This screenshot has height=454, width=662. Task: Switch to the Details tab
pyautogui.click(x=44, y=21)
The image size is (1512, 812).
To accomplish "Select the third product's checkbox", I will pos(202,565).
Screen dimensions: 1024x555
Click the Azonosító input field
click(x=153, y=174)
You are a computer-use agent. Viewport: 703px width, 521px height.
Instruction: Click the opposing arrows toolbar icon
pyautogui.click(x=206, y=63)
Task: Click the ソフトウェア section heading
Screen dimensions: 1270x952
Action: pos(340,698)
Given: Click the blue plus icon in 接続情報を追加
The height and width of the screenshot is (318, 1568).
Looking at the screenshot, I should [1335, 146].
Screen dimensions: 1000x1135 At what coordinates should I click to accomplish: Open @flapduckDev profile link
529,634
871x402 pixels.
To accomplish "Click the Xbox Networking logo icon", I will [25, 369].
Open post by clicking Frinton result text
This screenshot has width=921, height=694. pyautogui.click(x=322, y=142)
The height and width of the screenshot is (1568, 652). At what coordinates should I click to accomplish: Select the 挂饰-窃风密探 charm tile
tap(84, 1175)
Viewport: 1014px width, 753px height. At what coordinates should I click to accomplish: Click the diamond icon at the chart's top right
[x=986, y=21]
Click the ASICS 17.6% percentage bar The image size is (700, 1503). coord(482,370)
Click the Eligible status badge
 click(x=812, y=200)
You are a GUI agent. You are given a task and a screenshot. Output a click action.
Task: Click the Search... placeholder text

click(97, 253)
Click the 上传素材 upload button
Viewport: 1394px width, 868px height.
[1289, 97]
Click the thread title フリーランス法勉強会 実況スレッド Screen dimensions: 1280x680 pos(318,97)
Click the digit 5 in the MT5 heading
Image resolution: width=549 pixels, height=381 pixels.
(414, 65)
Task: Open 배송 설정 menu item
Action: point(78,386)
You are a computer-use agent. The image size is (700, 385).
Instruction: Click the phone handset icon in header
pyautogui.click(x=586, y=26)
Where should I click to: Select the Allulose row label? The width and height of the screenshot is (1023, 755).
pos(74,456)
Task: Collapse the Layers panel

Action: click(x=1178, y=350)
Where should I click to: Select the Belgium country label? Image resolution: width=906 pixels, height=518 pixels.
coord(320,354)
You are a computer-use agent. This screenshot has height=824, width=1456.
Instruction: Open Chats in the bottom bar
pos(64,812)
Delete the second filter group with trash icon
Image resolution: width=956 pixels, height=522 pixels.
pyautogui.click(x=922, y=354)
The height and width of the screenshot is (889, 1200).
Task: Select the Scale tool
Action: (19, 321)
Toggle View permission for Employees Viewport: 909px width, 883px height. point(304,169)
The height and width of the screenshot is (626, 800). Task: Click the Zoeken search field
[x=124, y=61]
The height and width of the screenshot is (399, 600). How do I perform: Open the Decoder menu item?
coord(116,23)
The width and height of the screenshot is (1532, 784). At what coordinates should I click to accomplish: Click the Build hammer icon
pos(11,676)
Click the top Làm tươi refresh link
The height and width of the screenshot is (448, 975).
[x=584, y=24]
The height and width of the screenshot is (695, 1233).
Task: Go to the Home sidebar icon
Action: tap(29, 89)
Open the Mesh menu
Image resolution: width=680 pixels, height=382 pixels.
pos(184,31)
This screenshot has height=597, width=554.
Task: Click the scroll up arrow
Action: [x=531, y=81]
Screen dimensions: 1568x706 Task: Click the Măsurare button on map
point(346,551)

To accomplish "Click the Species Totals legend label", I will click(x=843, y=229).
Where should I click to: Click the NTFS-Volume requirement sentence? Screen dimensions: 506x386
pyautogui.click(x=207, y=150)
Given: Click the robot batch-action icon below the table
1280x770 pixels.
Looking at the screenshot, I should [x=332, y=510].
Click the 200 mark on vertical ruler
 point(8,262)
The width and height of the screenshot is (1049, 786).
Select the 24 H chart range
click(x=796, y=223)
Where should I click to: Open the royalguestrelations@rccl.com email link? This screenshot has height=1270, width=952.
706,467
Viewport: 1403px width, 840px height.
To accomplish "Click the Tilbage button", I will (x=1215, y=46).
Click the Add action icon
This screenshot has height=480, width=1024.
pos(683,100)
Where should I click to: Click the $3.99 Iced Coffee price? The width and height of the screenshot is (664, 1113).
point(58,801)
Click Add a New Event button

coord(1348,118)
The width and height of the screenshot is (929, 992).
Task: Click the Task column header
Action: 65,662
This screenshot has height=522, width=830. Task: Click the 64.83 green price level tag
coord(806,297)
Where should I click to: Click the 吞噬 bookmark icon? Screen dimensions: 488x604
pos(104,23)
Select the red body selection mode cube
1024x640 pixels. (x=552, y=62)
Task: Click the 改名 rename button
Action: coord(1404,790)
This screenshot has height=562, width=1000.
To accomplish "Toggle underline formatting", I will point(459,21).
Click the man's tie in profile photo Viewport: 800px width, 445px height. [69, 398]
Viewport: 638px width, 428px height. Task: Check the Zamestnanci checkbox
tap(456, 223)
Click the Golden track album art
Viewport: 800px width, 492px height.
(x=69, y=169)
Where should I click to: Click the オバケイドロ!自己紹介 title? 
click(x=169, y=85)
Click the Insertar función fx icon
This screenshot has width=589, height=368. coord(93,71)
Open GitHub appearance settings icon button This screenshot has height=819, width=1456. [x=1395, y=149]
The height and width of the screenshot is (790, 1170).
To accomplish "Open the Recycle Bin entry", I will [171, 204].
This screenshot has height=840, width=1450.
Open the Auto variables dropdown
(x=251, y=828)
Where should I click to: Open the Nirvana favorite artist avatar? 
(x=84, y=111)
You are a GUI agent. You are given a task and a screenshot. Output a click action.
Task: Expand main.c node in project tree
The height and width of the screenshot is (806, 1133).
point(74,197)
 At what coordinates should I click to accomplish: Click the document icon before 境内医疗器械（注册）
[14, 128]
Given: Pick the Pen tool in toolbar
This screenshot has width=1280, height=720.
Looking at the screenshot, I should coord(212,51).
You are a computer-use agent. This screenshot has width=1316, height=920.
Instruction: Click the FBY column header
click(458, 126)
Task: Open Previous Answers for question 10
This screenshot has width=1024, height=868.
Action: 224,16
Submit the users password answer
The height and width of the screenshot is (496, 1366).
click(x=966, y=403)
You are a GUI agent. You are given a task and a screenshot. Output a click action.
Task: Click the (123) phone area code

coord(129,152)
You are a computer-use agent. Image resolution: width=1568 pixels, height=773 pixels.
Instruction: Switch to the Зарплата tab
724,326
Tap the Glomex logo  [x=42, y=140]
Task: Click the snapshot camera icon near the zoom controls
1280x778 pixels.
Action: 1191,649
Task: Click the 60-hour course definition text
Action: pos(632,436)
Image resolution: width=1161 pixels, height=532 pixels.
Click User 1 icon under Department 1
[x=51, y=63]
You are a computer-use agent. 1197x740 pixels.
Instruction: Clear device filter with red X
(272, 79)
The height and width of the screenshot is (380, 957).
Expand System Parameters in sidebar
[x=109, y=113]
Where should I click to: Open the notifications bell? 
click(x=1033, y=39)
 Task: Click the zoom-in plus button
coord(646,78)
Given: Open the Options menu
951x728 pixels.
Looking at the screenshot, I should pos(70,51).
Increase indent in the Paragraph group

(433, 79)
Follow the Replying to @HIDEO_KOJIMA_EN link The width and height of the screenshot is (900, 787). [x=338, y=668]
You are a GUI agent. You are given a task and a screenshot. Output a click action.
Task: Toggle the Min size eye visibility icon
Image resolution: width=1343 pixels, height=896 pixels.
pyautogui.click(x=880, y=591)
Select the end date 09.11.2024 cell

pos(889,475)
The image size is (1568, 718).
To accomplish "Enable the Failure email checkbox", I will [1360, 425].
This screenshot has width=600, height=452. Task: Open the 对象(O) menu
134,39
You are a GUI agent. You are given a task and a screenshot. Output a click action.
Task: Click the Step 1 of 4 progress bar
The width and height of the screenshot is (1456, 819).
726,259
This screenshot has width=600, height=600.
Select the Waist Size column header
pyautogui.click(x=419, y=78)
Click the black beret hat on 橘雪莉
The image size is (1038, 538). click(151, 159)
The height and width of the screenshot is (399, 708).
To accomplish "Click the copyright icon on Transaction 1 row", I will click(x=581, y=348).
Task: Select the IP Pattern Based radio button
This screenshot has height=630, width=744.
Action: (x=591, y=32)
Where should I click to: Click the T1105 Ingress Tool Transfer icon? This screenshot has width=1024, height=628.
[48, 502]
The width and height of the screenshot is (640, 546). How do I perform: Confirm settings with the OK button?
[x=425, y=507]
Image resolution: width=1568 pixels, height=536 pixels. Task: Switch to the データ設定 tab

= = = = =

Copy out the lines of the listing above verbatim, starting at the line that contains "Task: Click the ソフトウェア section heading" and ending at the line that contains "coord(320,354)", with both of those lines included.

Task: Click the ソフトウェア section heading
Screen dimensions: 1270x952
Action: pos(340,698)
Given: Click the blue plus icon in 接続情報を追加
The height and width of the screenshot is (318, 1568).
Looking at the screenshot, I should [1335, 146].
Screen dimensions: 1000x1135 At what coordinates should I click to accomplish: Open @flapduckDev profile link
529,634
871x402 pixels.
To accomplish "Click the Xbox Networking logo icon", I will [25, 369].
Open post by clicking Frinton result text
This screenshot has width=921, height=694. pyautogui.click(x=322, y=142)
The height and width of the screenshot is (1568, 652). At what coordinates should I click to accomplish: Select the 挂饰-窃风密探 charm tile
tap(84, 1175)
Viewport: 1014px width, 753px height. At what coordinates should I click to accomplish: Click the diamond icon at the chart's top right
[x=986, y=21]
Click the ASICS 17.6% percentage bar The image size is (700, 1503). coord(482,370)
Click the Eligible status badge
 click(x=812, y=200)
You are a GUI agent. You are given a task and a screenshot. Output a click action.
Task: Click the Search... placeholder text

click(97, 253)
Click the 上传素材 upload button
Viewport: 1394px width, 868px height.
[1289, 97]
Click the thread title フリーランス法勉強会 実況スレッド Screen dimensions: 1280x680 pos(318,97)
Click the digit 5 in the MT5 heading
Image resolution: width=549 pixels, height=381 pixels.
(414, 65)
Task: Open 배송 설정 menu item
Action: point(78,386)
You are a computer-use agent. The image size is (700, 385).
Instruction: Click the phone handset icon in header
pyautogui.click(x=586, y=26)
Where should I click to: Select the Allulose row label? The width and height of the screenshot is (1023, 755).
pos(74,456)
Task: Collapse the Layers panel

Action: click(x=1178, y=350)
Where should I click to: Select the Belgium country label? Image resolution: width=906 pixels, height=518 pixels.
coord(320,354)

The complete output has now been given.